Or, more seriously, would I have the moral GAR necessary to refuse to push others off the girder of the Human Derby, at the risk of my own life? I honestly don’t know. And am I really any better than someone who doesn’t know his or her Classical Greek, Augustan poetry and DIY kitchen plumbing, but who does possess that moral GAR?
[The previous two paragraphs underline the importance of Kaiji’s status as a loser, helping us to consider ourselves in his situation – I don’t know about you, but I’ve never actually had the opportunity to try to pierce the heavens with my drill.]
Of course, this process doesn’t have to be conscious. It’s probably something we consciously notice only very rarely. And I’m not suggesting that a careful diet of Kaiji and Tengen Toppa Gurren-Lagann will instantly make you a better person. It’s a drop in the ocean of self-improvement – but then the ocean is made up of drops.
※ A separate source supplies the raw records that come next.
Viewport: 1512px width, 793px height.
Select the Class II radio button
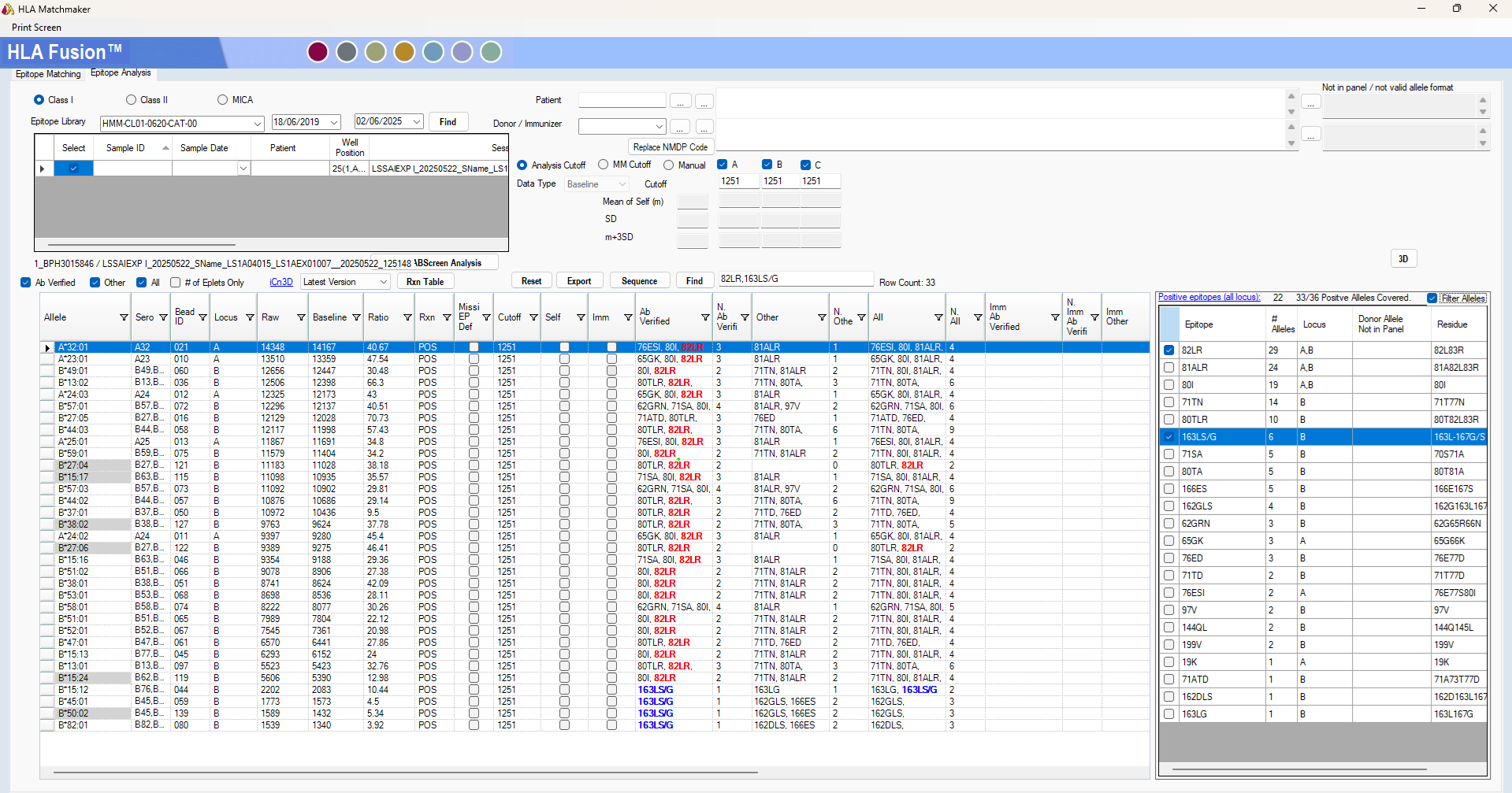coord(132,100)
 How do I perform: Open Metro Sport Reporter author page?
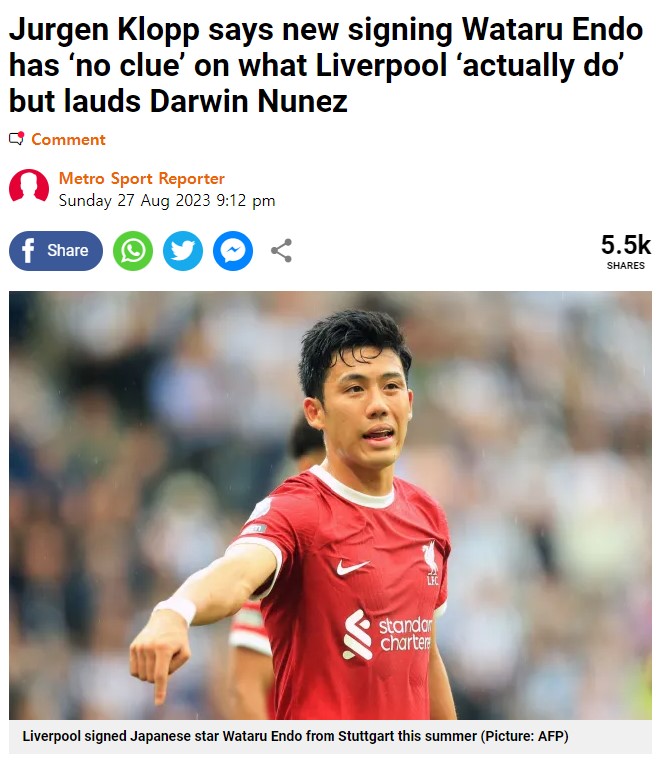[x=141, y=178]
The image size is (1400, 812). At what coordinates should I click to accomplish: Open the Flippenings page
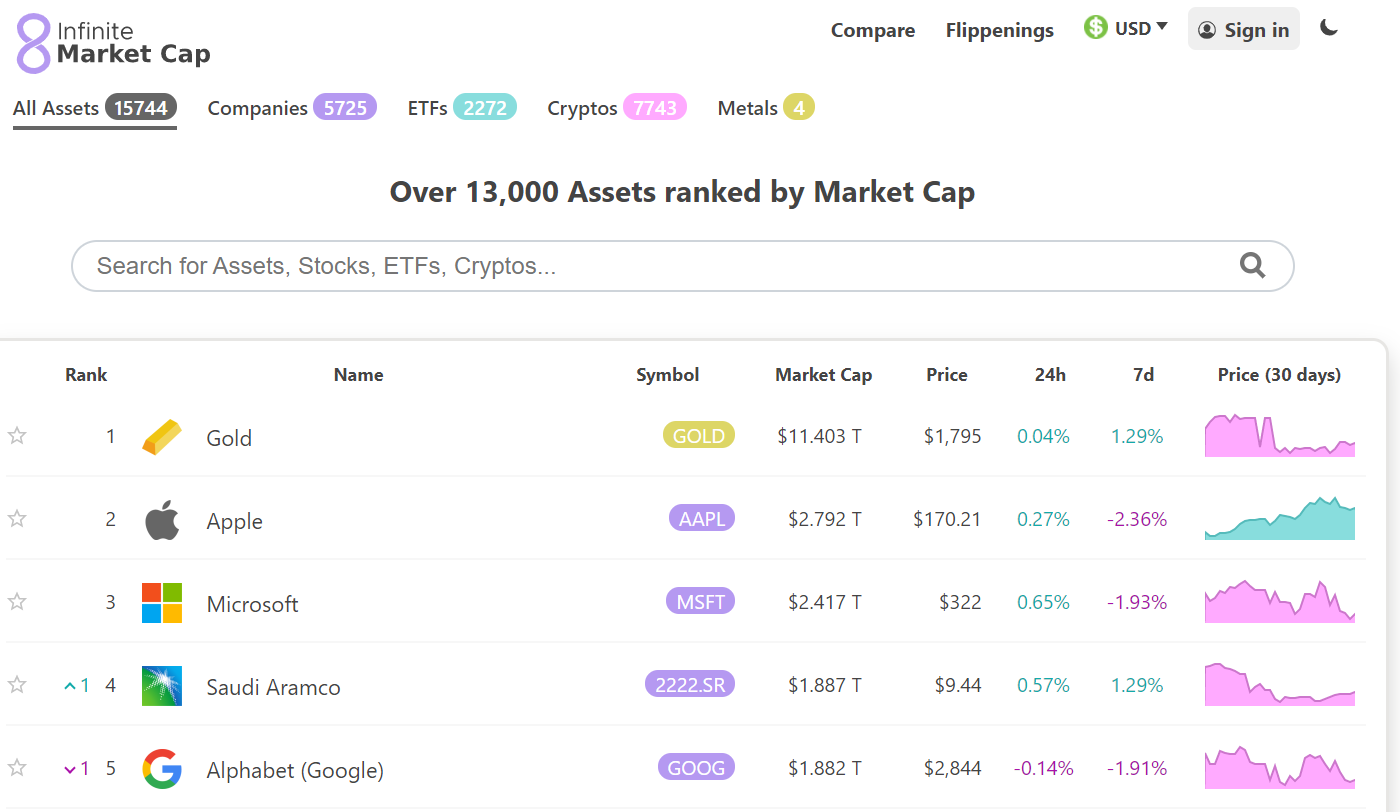(999, 30)
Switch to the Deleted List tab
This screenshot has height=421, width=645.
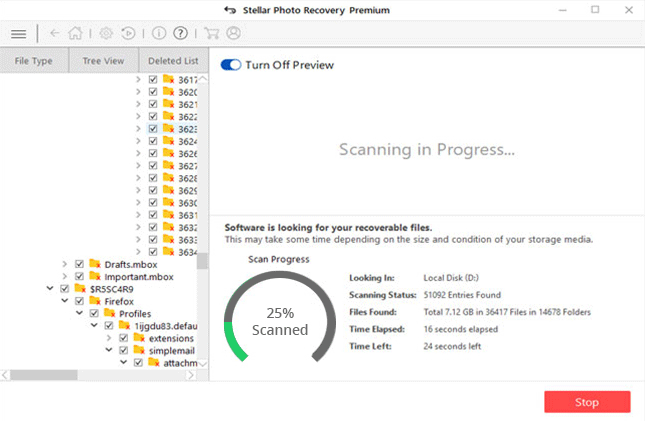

Fictional characters are, well, fictional – but the emotions we feel towards them aren’t. (Remember the School Days Makoto-hate-train?) GAR is therefore an unsettling emotion. It challenges that assumption of our own superiority that we carry with ourselves most of the time, and forces us to reconsider our status. And in doing so, it can be the catalyst for self-improvement.
Hmm . . . wolf and sheepdog and sheep, sheepdog and sheep
This is, I think, is where ultimately I find GAR superior to moe. Feeling moe places the viewer in a position of being more powerful than the object of the moe. This is not necessarily a bad thing – but it’s hardly as ascetic a practice as contemplating the fact that an anime character is ‘so overwhelmingly manly that your own masculinity is absolutely *buried*’, to quote one Urban Dictionary contributor. Moe does not unsettle one’s established idea of oneself.
Now, feeling moe can be linked to an urge to be GAR in a protective manner. But unlike feeling GAR, moe doesn’t inspire emulation. Instead, a protective impulse arising from moe is an insertion impulse – we wish to be a character in the anime concerned, in order to act as the sheepdog. But this is a hopeless wish. Either a character within the series will protect the moe character, or they will not. [In Now and Then, Here and There the sheepdog will never come.] The ‘feeler of moe’ (I need a word for that) will not be able to do anything about it either way; protective moe is a powerless emotion.
1. This character is so GAR that his very name is literally Burning.
2. I hardly need mention the gendering or the use of armour on the nameless Space Aztec attacking Bright, tapping into the long tradition of cowardly armoured goons fighting brave, unarmoured heroes.